Useful Tips in Shopping for Outdoor Furniture
View more related buyers guides
Published by TOP4 Team
With the right outdoor furniture in place, you're living, dining, and relaxation space doubles. Here’s how to buy wise for outside.
Choosing outdoor furniture was once a simple matter, with limited options and few style criteria. Square dining table or round? Timber, plastic or wrought iron? Nowadays, there’s a whole range of design proposals on the table to choose from.
This is partly due to the fact that our interior spaces have opened up to connect easily with outdoor areas, so that exterior spaces function more like extra living rooms. As a result, outdoor areas are being furnished to a higher level of comfort and quality finishes.
Along with outdoor dining settings, there are weatherproof options covering all sorts of designs, from comfortable lounge settings and coffee tables to stools and daybeds. The key to making a smart purchase is to assess the pros and cons of each style; consider the materials used and look for lasting quality.
Shapes and styles
The desire to dine is reflected at retail level. People want to be able to sit outside to eat, to leave the heat of the house in the middle of summer.
You can buy a complete dining suite or mix-and-match table and chairs. Streamlined tables and benches look contemporary and maximise seating space in smaller areas.
Cushioned, armchair-style chairs offer extra comfort for long, lazy lunches. Of course, many open-plan indoor living spaces now include a dining area with easy access to the outside, so a separate outdoor dining area may not be needed. This means you can splurge on outdoor lounge furniture instead.
Weatherproof lounge furniture allows you to entertain casually and chill out in comfort. In addition to traditional lounge styles, there’s a growing range of seating options, from hanging chairs and funky stools to benches with handy storage.
Materials and finishes
Timber is favoured for many outdoor pieces.
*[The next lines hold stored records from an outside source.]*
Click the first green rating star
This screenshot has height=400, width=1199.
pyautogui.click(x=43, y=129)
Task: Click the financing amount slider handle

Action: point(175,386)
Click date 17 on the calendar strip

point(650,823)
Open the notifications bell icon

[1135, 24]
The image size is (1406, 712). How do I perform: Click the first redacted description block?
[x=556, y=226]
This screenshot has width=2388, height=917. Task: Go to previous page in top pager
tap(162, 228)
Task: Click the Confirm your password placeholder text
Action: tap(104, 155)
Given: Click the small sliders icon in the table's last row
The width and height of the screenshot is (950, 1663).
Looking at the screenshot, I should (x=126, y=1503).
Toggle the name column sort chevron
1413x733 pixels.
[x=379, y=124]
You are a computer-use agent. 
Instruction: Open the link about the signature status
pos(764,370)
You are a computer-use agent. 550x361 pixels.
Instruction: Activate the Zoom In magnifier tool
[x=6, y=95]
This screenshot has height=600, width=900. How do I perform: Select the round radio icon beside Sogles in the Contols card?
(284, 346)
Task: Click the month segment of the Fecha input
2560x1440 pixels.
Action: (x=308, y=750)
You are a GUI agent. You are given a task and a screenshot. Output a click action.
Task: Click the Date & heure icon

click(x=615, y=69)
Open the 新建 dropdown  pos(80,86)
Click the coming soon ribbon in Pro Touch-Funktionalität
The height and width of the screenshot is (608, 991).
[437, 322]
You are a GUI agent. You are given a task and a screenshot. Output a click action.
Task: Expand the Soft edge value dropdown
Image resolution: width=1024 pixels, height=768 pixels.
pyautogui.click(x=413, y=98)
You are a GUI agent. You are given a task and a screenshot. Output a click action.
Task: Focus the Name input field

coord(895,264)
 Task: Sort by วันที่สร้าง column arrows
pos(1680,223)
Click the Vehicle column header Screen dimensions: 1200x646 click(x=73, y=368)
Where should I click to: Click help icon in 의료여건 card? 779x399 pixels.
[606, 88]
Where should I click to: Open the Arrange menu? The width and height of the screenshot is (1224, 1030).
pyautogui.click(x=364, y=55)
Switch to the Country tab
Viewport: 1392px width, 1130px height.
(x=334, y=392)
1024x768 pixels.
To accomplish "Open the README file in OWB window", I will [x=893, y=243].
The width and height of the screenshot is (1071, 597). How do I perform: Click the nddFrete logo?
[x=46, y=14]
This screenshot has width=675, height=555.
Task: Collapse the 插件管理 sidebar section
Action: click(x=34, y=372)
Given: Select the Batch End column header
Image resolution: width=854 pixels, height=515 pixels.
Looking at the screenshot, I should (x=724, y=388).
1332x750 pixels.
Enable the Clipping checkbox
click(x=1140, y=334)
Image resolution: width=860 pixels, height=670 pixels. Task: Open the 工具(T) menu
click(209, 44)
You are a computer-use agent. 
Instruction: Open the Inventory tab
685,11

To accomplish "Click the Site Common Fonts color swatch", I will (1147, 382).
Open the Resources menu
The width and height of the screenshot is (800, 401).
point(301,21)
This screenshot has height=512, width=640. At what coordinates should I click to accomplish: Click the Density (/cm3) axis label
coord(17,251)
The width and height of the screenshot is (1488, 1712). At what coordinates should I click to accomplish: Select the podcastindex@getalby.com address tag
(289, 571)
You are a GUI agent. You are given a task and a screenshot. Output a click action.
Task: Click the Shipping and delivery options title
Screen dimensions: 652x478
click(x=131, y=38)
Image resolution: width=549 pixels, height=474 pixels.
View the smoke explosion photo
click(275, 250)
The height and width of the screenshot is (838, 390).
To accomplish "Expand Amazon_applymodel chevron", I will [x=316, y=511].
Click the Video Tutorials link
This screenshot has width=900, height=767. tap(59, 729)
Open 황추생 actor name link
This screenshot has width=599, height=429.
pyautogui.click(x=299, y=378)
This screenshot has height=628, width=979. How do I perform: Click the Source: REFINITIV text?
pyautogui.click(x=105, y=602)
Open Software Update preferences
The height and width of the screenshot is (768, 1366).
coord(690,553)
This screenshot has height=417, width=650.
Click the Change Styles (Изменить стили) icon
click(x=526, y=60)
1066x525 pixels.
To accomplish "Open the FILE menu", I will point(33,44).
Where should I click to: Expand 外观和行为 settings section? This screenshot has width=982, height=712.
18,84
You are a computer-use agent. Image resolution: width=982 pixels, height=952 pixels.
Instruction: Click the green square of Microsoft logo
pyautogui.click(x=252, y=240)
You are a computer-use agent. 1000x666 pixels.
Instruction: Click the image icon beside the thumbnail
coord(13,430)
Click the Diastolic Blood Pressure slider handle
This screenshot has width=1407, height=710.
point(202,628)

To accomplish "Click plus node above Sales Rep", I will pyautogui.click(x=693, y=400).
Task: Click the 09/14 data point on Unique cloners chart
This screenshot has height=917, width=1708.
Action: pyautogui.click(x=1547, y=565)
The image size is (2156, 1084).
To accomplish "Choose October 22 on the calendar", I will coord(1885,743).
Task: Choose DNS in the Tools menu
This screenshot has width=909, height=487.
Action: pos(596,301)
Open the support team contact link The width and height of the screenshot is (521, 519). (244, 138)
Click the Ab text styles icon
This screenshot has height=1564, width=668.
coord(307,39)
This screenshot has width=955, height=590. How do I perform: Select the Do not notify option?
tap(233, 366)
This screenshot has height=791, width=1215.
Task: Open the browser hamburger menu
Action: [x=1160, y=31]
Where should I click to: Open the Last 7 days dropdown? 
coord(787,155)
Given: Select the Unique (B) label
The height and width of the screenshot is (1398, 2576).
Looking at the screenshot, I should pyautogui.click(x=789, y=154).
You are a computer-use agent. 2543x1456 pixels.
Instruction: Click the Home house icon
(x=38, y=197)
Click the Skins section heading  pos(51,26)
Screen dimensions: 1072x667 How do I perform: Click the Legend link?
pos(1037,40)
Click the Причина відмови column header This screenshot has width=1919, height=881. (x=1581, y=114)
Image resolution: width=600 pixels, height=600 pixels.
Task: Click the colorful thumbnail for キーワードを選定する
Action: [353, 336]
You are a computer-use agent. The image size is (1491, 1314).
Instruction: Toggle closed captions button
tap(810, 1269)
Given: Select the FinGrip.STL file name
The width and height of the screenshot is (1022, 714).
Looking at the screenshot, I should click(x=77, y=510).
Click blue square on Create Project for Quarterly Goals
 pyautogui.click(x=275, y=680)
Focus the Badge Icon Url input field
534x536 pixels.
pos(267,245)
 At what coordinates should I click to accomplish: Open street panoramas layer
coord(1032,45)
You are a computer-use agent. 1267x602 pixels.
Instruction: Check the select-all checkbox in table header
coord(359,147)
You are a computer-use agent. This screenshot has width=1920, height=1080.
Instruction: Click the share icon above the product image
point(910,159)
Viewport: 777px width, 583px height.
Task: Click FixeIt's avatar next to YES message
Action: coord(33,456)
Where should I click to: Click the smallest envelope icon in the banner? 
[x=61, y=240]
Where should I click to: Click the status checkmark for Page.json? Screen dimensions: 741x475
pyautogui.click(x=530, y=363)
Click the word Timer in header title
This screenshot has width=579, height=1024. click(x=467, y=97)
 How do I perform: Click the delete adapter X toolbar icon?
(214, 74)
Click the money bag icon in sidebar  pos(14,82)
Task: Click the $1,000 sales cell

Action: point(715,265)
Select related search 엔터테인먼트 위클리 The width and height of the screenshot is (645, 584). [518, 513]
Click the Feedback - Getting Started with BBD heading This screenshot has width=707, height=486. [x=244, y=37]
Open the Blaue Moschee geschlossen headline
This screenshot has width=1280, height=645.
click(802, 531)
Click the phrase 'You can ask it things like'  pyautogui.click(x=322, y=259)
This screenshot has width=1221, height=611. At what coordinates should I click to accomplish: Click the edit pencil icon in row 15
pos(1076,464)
Popular varieties include cypress, ironbark and jarrah, stained to a rich, deep hue or left to weather naturally.
Outdoor tables also come in steel or aluminium. Of the two, aluminium is lighter and more resistant to rust. Steel frames are generally used for entry-level settings, but the bulk would be aluminium, powder-coated frames.
What has really revolutionised outdoor furnishings is a new breed of weatherproof materials, from synthetic wickers and plastic-based composites to high-tech fabrics. These bring softness to outdoor furniture, while resisting damage from rain, sun and win.
Long-wearing synthetic choices include textilene (a UV-treated, PVC-coated polyster fabric, resistant to mildew and stable in hot or cold weather), and olefin, a colourfast, lightweight but strong fibre that weathers the elements and resists damage from chemicals and perspiration.
Bear in mind that not all high-tech outdoor materials are created equal. Look for the product warranty to get an idea of its quality.
These guarantees will vary from zero to 10 years. The pieces may look similar in the showroom, but once outside, if they don’t have the UV stabilisers, you’ll find that they will deteriorate quickly.
Having sorted out styles and materials, the final decision will be colour. The most popular options for today’s outdoor areas are sophisticated neutral tones. You can go with charcoal, browns and creams, then you can introduce accent pieces, like the great yellows, greens and reds, depending on the season.
Some outdoor furniture requires practically no maintenance. Other types, such as timber pieces, need a little work to keep them looking good. If you opt to stain timber, be prepared to re-stain it every four months to keep it in good condition.
Remember that any piece of furniture left outside will gather dirt and dust, and will benefit from regular light cleaning. For new high-tech quality fibres of good quality, all they require is the occasional hose-down and wash with warm, soapy water.